Escuela de bambú: Una pequeña cenicienta tailandesa



         Ong Eer tenía  cuatro años cuando murió su madre, allá en Birmania. Poco después el  padre cruzó la frontera con su hija, buscó trabajo en una plantación de caucho y muy pronto se volvió a casar.  Al cabo de unos años la familia había crecido.  El nuevo matrimonio tenía ahora otras dos hijas  que  cuando tuvieron  5 años enviaron a  nuestra “Escuela de Bambú”  y  un  recién nacido que al parecer quedaba la mayor parte del tiempo al cuidado de Ong Eer.
           Un día, mi amigo Víctor, pendiente siempre de los niños sin escolarizar de la zona, preguntó a una de las pequeñas si tenían más hermanos o hermanas.  Se sorprendió al oír  que tenían una hermanastra  de 10 años  que no podía  venir a la escuela  porque tenía que cuidar del hermano más pequeño.   Víctor, ya no descansó hasta tener la ocasión de acercarse a la casa de las niñas para enterarse  de primera mano sobre los motivos que impedían a los padres  enviar  a su hija mayor al colegio.   Llegó a la choza en la que vivían al atardecer,  cuando la familia estaba reunida  para la cena.  Lo primero que le llamó la atención fue ver a la hija mayor  en un rincón de la casa  comiendo ella sola  como si  no fuera de la familia.  Mientras hablaban observó  además que las pequeñas salían  fuera de la choza a jugar, pero la mayor se puso a  recoger  los utensilios de la cena, barrió la estancia y no dejó de hacer cosas mientras los adultos hablaban. 

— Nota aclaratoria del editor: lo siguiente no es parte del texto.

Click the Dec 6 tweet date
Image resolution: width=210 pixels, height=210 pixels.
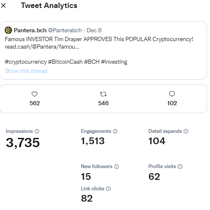tap(94, 30)
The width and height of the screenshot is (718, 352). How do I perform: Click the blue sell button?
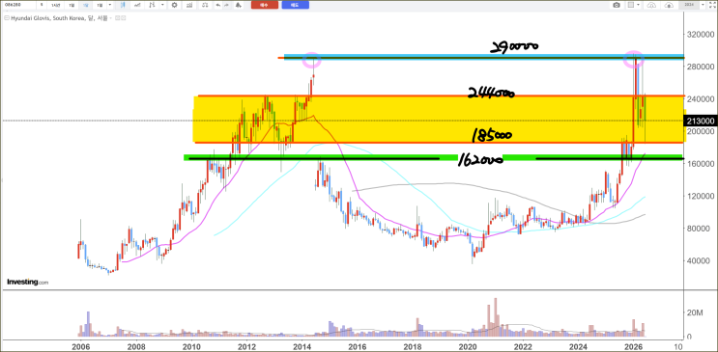pyautogui.click(x=296, y=5)
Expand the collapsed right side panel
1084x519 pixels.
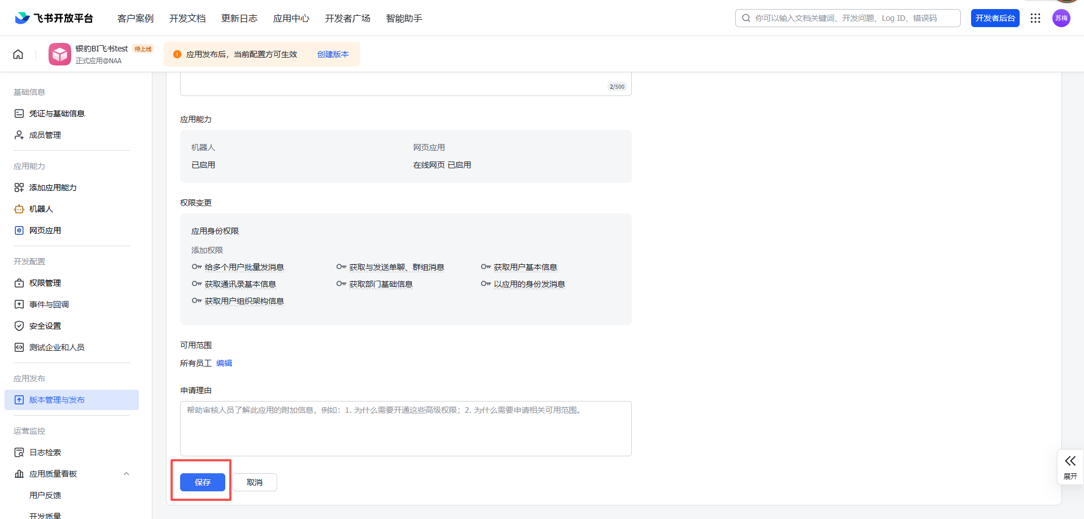[1070, 466]
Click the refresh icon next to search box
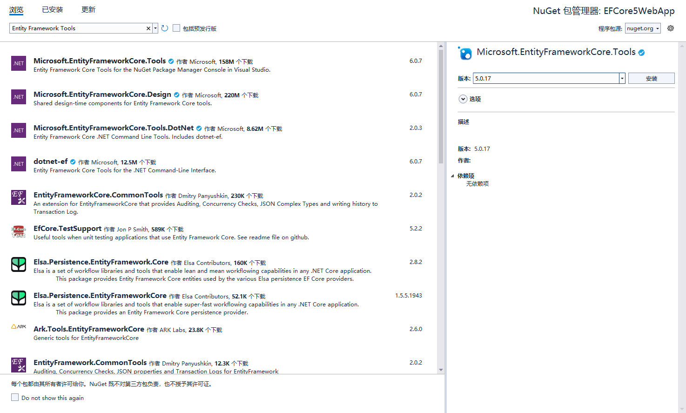 (165, 28)

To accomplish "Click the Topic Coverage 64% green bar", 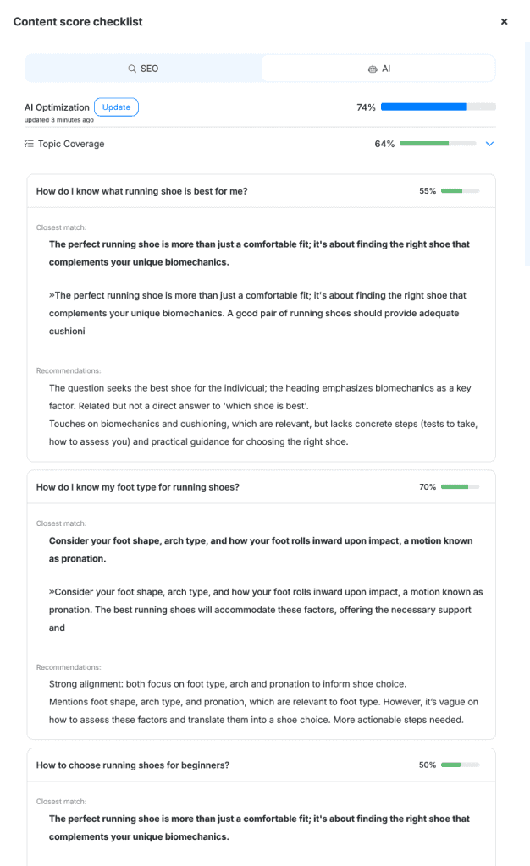I will pyautogui.click(x=437, y=144).
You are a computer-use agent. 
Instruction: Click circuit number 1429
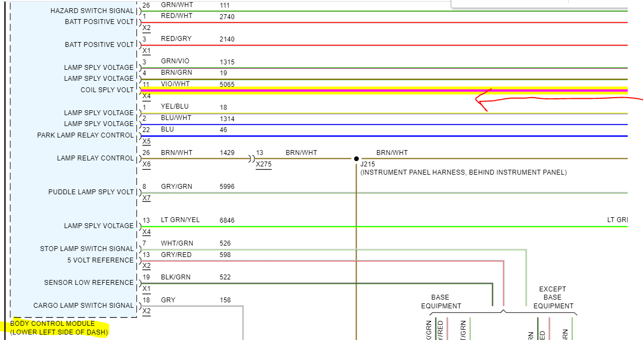[227, 153]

           La madrasta explicó que no podía enviar a su hija mayor  a la escuela porque no tenía con quien dejar  a la recién nacida. El padre avergonzado guardaba silencio sin atreverse a mirar a la cara a mi amigo.  Víctor les ofreció dinero para  que pagaran a otra persona  que cuidara  de la recién nacida.  Quería  una oportunidad  para Ong Eer. Los padres aceptaron en principio pero el arreglo duró sólo unos meses.  Ahora teníamos  a  la pequeña  en el colegio  pero pronto nos dimos cuenta que su vida no había mejorado, todo lo contrario, pues el venir al colegio no la liberaba de ninguna de las tareas de la casa  y  sus  hermanas menores la seguían tratando como a una sirvienta.  Víctor  volvió a visitar a la familia acompañado de una profesora y cortando por lo sano, les ofreció una cantidad de dinero  para que le dejaran ocuparse de la niña.  Llegaron a un acuerdo y confió a la niña al cuidado de la profesora que ya se ocupaba de otros casos parecidos y  así empezó a fraguarse la idea de una casa  de acogida para niños y niñas  en situaciones de abandono  sin que ello significase necesariamente que fueran huérfanos. 

           Llegó la necesidad de construir  una casa permanente para recoger a esos niños y gracias a las aportaciones y generosa colaboración de un grupo de jóvenes voluntarios australianos   procedentes del Colegio de San Bede cerca de Melbourne,  por fin hemos visto casi cumplida la realización de la primera parte del proyecto.  No sé verdaderamente qué admirar más, si la entrega con la que esos gigantes de 17 años  bajo la cariñosa pero experimentada  batuta de sus tres profesores empezaron a acarrear piedras y cemento, a levantar  paredes, a  ayudar a los profesionales a colocar  el tejado, o la continua  interactuación con los niños,   las veces que se dejaron literalmente invadir  por un tropel de enanitos que querían subirse a sus espaldas, la seriedad con la que jugaban con ellos, la mímica de sus comunicaciones y los regalos que les trajeron.  En todo caso, han sido un continuo ejemplo para todos y cuando después de 15 intensos días de trabajo les llegó la hora del regreso  alguno dejó  escapar alguna lágrima pero todos, absolutamente todos  dejaron aquí un trocito de su corazón.